The fundamental theorem of calculus for line integrals requires path independence in order to express the values of a given vector field in terms of the partial derivatives of another function that is the multivariate analogue of the antiderivative. This is because there can be no unique representation of an antiderivative for inexact differentials since their variation is inconsistent along different paths. This stipulation of path independence is an unnecessary addendum to the fundamental theorem of calculus because in one-dimensional calculus there is only one path in between two points defined by a function.

== Notation ==

=== Thermodynamics ===
Instead of the differential symbol d, the symbol δ is used, a convention which originated in the 19th century work of German mathematician Carl Gottfried Neumann, indicating that Q (heat) and W (work) are path-dependent, while U (internal energy) is not.
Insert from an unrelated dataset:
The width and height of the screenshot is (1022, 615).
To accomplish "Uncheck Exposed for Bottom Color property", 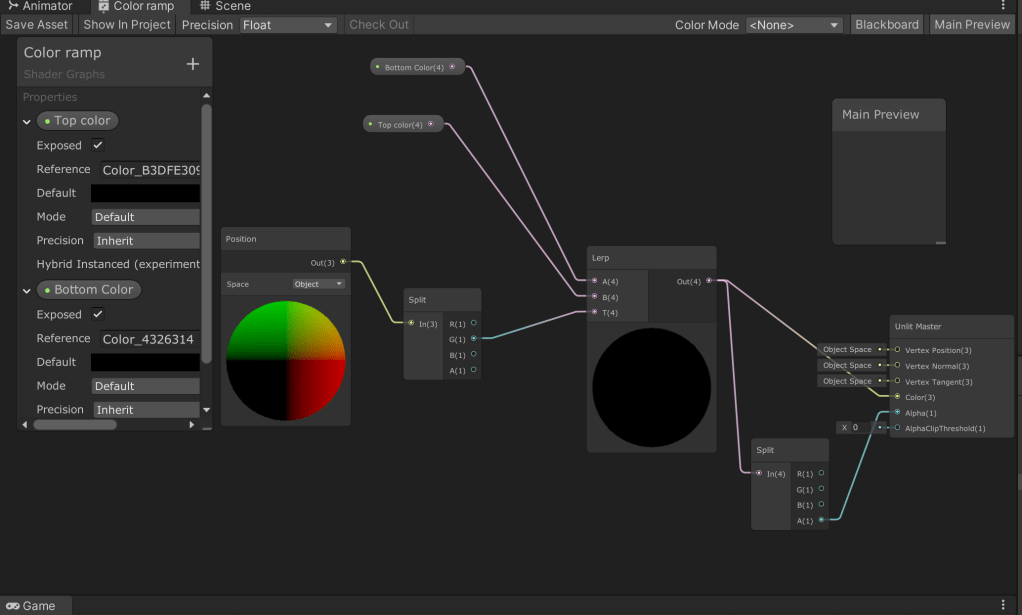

=== Statistical Mechanics ===
Within statistical mechanics, inexact differentials are often denoted with a bar through the differential operator, đ. In LaTeX the command \rlap{\textrm{d}}{\bar{\phantom{w}}} is an approximation or simply \dj for a dyet character, which needs the T1 encoding.

=== Mathematics ===
Within mathematics, inexact differentials are usually just referred more generally to as differential forms which are often written just as $\omega$.

== Examples ==

===Total distance===
When you walk from a point $A$ to a point $B$ along a line $\overline{AB}$ (without changing directions) your net displacement and total distance covered are both equal to the length of said line $AB$. If you then return to point $A$ (without changing directions) then your net displacement is zero while your total distance covered is $2 AB$. This example captures the essential idea behind the inexact differential in one dimension. Note that if we allowed ourselves to change directions, then we could take a step forward and then backward at any point in time in going from $A$ to $B$ and in-so-doing increase the overall distance covered to an arbitrarily large number while keeping the net displacement constant.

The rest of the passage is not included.